Springer classe d’abord (en C1) l’innéisme chomskyen dans une catégorie à part, où seuls sont pris en compte les facteurs d’apprentissage propres au sujet, l’opposant en ceci aux thèses cognitivistes et constructivistes qui, elles, prennent également en compte les facteurs externes. Il rejoint ici l’opposition innéisme / constructivisme de Bailly. Mais en C2, cet auteur regroupe l’innéisme avec le constructivisme et le cognitivisme, au motif que « dans la littérature didactique américaine [...] l’innéisme est dominant181 et a tendance à s’approprier le cognitivisme tout en ignorant le constructivisme » (op. cit. : 246). Si l’optique déterministe (le behaviorisme) n’apparaît pas en C1, c’est probablement parce que cette classification intervient en conclusion d’un chapitre entièrement consacré aux courants américains qui se sont opposés au behaviorisme. L’optique déterministe retrouve sa place distincte en C2, ce qui rejoint le point de vue de Bailly et Lecomte ; c’est d’ailleurs la seule catégorisation sur laquelle ces trois auteurs sont d’accord : dans l’optique déterministe (behavioriste), les facteurs internes à l’individu ne sont pas pris en compte. Quant aux autres modifications que l’on peut constater dans les catégories 2 et 3 lors du passage de C1 à C2, elles vont majoritairement dans le sens de la classification de Lecomte. Ainsi, dans la classification C2 de Springer on retrouve les critères énoncés par Lecomte de prise en compte des facteurs internes (le Sujet), externes (le Milieu) ou d’une interaction entre les deux. Il subsiste une interrogation sur la place du constructivisme et une autre sur l’opposition entre cognitivisme et néoconnexionnisme.
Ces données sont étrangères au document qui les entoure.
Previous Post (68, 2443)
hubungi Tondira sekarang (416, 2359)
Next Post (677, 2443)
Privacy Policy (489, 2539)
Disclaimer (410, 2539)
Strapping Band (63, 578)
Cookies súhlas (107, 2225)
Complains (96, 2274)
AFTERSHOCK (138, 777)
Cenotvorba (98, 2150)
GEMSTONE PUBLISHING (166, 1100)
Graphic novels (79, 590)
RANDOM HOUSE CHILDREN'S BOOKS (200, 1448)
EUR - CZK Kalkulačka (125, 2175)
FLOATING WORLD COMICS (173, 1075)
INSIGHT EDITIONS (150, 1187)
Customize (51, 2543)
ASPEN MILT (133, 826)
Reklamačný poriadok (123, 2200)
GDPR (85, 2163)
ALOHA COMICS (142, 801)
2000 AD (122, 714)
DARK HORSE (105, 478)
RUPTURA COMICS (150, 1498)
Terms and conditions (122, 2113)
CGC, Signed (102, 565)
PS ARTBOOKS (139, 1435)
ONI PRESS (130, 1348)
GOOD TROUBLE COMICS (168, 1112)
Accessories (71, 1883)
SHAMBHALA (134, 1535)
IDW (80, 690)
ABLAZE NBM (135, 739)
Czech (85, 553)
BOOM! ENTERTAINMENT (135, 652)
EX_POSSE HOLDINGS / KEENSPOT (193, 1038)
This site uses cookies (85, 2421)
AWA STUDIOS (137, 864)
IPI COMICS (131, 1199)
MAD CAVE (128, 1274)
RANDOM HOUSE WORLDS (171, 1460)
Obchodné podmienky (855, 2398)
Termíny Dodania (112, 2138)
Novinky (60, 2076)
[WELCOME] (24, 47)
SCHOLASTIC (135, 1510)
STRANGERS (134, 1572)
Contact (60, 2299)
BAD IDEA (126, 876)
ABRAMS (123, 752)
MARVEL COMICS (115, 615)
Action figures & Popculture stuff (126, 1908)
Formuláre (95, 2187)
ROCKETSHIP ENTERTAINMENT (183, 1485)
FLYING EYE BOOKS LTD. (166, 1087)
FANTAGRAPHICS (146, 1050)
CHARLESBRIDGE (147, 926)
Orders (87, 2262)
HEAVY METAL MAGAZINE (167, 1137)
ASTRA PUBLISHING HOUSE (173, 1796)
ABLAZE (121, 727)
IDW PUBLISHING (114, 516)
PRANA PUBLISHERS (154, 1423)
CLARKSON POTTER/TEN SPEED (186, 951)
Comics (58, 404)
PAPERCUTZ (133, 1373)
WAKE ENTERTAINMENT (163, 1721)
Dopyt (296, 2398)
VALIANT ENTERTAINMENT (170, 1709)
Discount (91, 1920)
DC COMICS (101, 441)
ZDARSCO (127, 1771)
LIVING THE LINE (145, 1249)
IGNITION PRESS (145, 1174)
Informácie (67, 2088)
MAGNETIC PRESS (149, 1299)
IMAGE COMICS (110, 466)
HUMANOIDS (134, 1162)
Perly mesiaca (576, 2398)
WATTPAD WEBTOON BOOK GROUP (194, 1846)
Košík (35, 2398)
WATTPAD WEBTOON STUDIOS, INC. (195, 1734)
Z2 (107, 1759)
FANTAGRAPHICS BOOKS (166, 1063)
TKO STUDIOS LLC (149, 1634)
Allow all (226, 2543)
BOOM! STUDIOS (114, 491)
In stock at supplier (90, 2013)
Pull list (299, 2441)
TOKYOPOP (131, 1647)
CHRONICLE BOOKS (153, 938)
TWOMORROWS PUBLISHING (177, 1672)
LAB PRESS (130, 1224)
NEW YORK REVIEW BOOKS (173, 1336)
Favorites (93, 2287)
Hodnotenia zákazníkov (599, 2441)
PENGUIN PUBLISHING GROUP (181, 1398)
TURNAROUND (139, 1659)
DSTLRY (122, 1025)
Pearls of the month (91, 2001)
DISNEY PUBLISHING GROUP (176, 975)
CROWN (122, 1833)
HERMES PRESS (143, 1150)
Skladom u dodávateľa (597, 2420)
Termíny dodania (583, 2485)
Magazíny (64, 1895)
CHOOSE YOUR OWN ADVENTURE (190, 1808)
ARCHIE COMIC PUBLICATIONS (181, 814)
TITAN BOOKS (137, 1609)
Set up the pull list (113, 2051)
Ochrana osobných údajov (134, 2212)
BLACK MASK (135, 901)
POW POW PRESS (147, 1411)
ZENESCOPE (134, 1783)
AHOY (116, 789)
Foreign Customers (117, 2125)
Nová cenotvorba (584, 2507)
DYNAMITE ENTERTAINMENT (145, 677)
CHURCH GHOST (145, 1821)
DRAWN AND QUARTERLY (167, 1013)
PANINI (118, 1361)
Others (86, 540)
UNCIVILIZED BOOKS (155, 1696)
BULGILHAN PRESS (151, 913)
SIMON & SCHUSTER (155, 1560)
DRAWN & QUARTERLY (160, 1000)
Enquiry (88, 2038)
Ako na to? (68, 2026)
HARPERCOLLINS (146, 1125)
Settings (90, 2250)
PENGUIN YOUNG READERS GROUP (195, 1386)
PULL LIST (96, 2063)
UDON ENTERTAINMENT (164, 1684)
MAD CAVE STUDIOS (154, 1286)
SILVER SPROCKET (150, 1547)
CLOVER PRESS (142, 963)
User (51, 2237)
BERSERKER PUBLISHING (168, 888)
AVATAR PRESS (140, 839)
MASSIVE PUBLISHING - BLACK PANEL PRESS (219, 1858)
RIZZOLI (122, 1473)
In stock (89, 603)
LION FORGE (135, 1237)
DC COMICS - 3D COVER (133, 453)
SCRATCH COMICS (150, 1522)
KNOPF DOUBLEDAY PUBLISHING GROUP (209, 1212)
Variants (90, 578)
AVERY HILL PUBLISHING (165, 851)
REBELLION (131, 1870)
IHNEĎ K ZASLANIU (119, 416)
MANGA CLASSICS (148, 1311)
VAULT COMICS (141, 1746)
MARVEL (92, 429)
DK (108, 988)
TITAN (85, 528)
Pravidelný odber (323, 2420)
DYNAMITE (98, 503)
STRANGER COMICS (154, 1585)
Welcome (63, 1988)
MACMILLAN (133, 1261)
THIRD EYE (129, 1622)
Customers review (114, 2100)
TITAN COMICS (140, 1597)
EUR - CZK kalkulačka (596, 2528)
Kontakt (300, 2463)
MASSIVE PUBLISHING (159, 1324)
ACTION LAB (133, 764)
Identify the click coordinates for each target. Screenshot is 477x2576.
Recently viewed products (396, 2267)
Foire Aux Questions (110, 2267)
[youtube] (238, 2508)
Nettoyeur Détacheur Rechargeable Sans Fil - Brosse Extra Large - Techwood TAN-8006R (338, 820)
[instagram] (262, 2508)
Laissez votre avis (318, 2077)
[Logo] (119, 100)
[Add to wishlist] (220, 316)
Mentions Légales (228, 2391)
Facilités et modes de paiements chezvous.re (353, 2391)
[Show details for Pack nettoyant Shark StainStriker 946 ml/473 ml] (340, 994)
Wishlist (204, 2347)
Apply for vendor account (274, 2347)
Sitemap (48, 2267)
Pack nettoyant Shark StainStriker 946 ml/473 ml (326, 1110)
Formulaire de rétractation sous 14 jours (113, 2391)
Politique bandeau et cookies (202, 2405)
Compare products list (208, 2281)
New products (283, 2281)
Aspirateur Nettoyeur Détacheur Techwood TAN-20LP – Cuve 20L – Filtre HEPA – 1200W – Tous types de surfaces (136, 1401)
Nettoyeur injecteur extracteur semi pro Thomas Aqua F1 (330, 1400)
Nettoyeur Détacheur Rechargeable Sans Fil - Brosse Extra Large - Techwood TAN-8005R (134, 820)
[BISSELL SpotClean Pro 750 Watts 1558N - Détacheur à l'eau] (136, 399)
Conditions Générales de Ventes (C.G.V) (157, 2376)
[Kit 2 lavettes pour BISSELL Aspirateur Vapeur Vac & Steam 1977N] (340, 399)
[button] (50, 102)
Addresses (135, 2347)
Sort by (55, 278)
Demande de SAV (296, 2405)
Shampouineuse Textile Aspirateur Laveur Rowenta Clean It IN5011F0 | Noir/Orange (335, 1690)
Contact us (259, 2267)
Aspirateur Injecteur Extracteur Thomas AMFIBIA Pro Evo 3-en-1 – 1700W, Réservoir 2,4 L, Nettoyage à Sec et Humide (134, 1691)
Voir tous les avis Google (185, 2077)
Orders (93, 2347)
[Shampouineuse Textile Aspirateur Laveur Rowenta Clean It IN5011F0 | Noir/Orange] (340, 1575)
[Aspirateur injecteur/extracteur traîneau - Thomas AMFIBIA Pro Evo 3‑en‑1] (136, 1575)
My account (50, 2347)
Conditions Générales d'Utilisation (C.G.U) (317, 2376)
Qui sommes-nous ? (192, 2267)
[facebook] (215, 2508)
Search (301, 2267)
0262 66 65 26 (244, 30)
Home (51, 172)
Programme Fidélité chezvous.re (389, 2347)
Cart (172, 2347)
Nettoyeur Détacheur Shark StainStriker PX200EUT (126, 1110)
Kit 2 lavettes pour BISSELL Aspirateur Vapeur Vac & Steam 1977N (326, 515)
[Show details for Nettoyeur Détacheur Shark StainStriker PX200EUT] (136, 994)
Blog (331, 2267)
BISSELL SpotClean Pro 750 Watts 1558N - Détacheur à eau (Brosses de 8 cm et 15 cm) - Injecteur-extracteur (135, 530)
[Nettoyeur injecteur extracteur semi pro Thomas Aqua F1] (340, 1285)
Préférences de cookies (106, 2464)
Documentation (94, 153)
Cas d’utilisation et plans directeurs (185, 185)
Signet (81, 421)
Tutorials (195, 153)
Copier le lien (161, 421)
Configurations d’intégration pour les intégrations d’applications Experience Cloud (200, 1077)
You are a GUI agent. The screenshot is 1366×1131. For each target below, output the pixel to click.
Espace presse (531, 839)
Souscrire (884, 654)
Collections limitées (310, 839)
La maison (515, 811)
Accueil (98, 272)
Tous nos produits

2. 3. 2. Cognitivisme et constructivisme : essai de clarification

Dans une perspective cognitiviste, nous dit Gaonac’h, « les connaissances qu’un individu possède déjà sont le principal déterminant de ce que cet individu peut apprendre » (1991 : 107 et s.). Ce point de vue place la perspective cognitiviste dans la lignée des philosophies innéistes du déjà-là ou du déjà-acquis182. Selon les moyens que se donnent les approches cognitivistes pour représenter le système cognitif de l’individu, Weil-Barais (1993 : 41 et s.) distingue le cognitivisme structural et le cognitivisme computationnel, le premier type pouvant être illustré par le gestaltisme d’une part et le structuralisme piagétien d’autre part. Nous empruntons en partie à cette auteure la présentation résumée qui suit.
— Le gestaltisme
Dans notre réinterprétation de la classification de Lecomte, nous avons déplacé le gestaltisme de la sous-catégorie « innéisme » vers la sous-catégorie « cognitivisme » en indiquant que cette approche était considérée comme l’ancêtre du cognitivisme actuel. Pour le gestaltisme, c’est l’esprit humain qui structure et organise le monde (et non l’inverse comme le prétendent les behavioristes). Nous avons mentionné que, contrairement à une opinion répandue chez les didacticiens, c’est le Gestaltpsychologie et non le behaviorisme qui a fourni ses fondements à la MAV structuro-globale. Weil-Barais signale que, après être quelque peu tombées dans l’oubli dans les années de l’après-guerre (1950-1980), les thèses du gestaltisme devraient connaître un certain renouveau, renouveau appuyé en particulier par les progrès de la neuropsychologie.
— Le structuralisme piagétien (et le constructivisme)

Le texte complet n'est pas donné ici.